Más concreta es la propuesta de hacer un “índice de desarrollo democrático” con dos escalas para medir el acceso de los trabajadores a la voz y a la propiedad de los entornos laborales. Según ha adelantado Ferreras, este índice con dos escalas se usará para fijar incentivos a las empresas, lo que repercutirá en subsidios públicos, tipos impositivos corporativos, beneficios fiscales, acceso privilegiado a la contratación pública, etc.

La comisión propone el acceso a la propiedad entre un 2% y un 10% en el caso de las grandes corporaciones y la creación de un fondo ciudadano que evite la disolución de empresas viables

“Tendrán en cuenta, en el aspecto voz, desde empresas donde haya una ausencia total de representación, pasando por las que den un tercio de representación hasta las que cuenten con la máxima representación de los trabajadores”. Lo mismo ocurrirá en el otro eje, el de la propiedad, donde los trabajadores serán duelos de los medios de producción, pasando por un porcentaje o nulo acceso. Por ello también se propone la creación del Observatorio sobre Acceso a la Participación y la Propiedad. “Así liberar el capital para impulsar nuevas formas de innovación será una realidad”, ha indicado la experta. 

La comisión también plantea ratios para que las personas trabajadoras se sienten en los consejos de administración, hasta la mitad de los puestos en el caso de empresas de más de mil trabajadores y trabajadoras y un tercio de los sillones en el caso de las empresas de entre 50 y mil empleados y empleadas.
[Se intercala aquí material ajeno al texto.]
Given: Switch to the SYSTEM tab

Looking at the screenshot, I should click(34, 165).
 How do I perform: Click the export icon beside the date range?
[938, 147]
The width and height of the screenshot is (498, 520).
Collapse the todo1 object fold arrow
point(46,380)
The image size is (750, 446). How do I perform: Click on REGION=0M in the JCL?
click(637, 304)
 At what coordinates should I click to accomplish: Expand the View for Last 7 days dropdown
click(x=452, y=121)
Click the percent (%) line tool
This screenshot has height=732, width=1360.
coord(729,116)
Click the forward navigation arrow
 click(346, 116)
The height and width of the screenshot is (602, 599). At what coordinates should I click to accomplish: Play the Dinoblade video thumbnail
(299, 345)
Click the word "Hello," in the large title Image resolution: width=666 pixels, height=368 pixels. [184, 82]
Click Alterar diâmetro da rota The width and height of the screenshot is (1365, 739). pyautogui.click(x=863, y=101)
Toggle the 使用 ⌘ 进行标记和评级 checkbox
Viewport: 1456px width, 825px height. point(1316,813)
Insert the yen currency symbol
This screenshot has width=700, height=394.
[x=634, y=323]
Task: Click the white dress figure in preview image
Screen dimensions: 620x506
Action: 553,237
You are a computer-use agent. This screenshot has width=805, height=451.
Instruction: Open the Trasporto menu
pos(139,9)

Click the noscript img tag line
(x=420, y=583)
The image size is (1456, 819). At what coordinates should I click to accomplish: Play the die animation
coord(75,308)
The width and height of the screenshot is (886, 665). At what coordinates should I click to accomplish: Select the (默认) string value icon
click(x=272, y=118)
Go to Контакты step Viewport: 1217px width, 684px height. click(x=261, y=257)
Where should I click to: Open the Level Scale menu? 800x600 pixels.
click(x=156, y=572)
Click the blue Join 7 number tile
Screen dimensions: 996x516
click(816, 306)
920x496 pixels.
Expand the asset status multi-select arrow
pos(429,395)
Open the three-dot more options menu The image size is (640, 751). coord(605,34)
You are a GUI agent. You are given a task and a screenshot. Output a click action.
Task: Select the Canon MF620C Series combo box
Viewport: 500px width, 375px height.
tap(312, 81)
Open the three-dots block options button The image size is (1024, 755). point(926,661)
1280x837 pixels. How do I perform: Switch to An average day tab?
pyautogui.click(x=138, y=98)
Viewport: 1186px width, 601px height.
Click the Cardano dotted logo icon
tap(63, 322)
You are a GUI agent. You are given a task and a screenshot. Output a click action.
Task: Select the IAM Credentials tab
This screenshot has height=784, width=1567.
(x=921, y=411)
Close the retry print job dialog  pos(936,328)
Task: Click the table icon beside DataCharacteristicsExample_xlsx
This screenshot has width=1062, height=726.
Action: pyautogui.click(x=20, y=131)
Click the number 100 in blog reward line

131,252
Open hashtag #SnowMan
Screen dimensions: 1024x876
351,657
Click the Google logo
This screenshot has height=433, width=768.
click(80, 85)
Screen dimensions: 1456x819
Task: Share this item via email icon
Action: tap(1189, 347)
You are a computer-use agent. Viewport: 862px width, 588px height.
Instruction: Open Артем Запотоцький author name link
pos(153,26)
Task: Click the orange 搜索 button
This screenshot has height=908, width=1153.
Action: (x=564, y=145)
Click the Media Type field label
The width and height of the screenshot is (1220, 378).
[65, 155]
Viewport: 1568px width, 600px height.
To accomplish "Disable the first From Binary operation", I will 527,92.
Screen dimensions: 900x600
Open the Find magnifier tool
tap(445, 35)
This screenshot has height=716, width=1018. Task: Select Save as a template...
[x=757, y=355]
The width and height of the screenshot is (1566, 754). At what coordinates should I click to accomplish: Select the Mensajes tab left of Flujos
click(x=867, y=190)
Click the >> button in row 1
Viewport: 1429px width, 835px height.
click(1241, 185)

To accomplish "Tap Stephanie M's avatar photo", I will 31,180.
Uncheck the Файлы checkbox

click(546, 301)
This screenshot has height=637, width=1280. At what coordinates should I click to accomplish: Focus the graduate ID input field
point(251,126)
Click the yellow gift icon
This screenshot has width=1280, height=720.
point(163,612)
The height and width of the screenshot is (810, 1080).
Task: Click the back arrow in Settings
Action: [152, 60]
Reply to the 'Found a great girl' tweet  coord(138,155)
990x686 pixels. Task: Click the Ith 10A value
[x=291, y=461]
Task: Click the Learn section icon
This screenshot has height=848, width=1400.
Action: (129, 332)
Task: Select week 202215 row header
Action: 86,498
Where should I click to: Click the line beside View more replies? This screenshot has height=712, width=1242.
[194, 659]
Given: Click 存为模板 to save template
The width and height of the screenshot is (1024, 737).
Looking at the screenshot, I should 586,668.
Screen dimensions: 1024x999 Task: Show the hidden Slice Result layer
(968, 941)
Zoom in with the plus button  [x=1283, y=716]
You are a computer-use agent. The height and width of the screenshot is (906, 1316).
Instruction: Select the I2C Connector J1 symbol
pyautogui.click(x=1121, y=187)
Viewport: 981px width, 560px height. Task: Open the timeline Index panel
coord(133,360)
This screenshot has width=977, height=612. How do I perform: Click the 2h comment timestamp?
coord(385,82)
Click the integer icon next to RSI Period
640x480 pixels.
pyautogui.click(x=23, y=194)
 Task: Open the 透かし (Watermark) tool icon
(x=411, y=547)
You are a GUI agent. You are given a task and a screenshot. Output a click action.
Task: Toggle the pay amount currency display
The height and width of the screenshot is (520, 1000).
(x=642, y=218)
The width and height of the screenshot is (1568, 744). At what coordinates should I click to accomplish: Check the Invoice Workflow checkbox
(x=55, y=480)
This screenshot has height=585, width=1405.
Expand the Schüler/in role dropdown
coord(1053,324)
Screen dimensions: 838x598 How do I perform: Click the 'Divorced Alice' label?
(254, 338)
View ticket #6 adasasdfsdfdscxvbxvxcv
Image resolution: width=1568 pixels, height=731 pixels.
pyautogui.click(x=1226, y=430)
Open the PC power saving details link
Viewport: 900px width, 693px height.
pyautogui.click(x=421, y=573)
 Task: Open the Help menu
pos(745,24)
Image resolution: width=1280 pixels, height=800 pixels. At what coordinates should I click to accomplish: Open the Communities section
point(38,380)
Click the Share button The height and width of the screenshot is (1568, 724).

Además, propone el acceso a la propiedad entre un 2% y un 10% en el caso de las grandes corporaciones y la creación de un fondo ciudadano que evite la disolución de empresas viables en crisis de sucesión.

“La economía social no es marginal, es productiva, resiliente, innovadora y solidaria”, ha indicado la ministra de Trabajo, que ha destacado a Euskadi como ejemplo

Tanto Díaz como Ferreras han puesto de ejemplo empresas y cooperativas sobre todo de Euskadi. “Es posible imaginar en 10 o 15 años que la economía social progrese de manera duradera cumpliendo con las promesas constitucionales”, ha explicado la socióloga, en  referencia al documental que han realizado de forma paralela donde analizan cómo el grupo Mondragon han avanzado en los distintos aspectos de la cogobernanza. “La economía social no es marginal, es productiva, resiliente, innovadora y solidaria”, ha indicado la ministra de Trabajo, que ha recordado que Euskadi es el único lugar en Europa con un hub de economía social. “Es un ámbito avanzado a nuestro tiempo”, ha recalcado. 

Concluyendo la presentación, Díaz ha puesto el acento en que “la empresa es uno de los espacios donde más poder se concentra y se ejerce” y ha recordado las reuniones para aprobar la reducción de jornada laboral, donde muchos empresarios no tenían en cuenta cómo reorganizar el trabajo para trabajar menos horas. “Los trabajadores y trabajadoras saben mejor que nadie cómo organizar una empresa” ha indicado y ha pedido que también se les incluya en decisiones como “qué se debe producir, cómo se reparte el valor generado o  qué tecnologías incorporar”.

“Hoy nadie es capaz de criticar el voto político, pero vemos con naturalidad que nos pasemos un mínimo ocho horas en nuestro puesto de trabajo pero no podamos decir absolutamente nada y que la democracia quede en suspenso”, ha concluido la ministra de Trabajo que este miércoles presentará el informe en la Universidad de Harvard.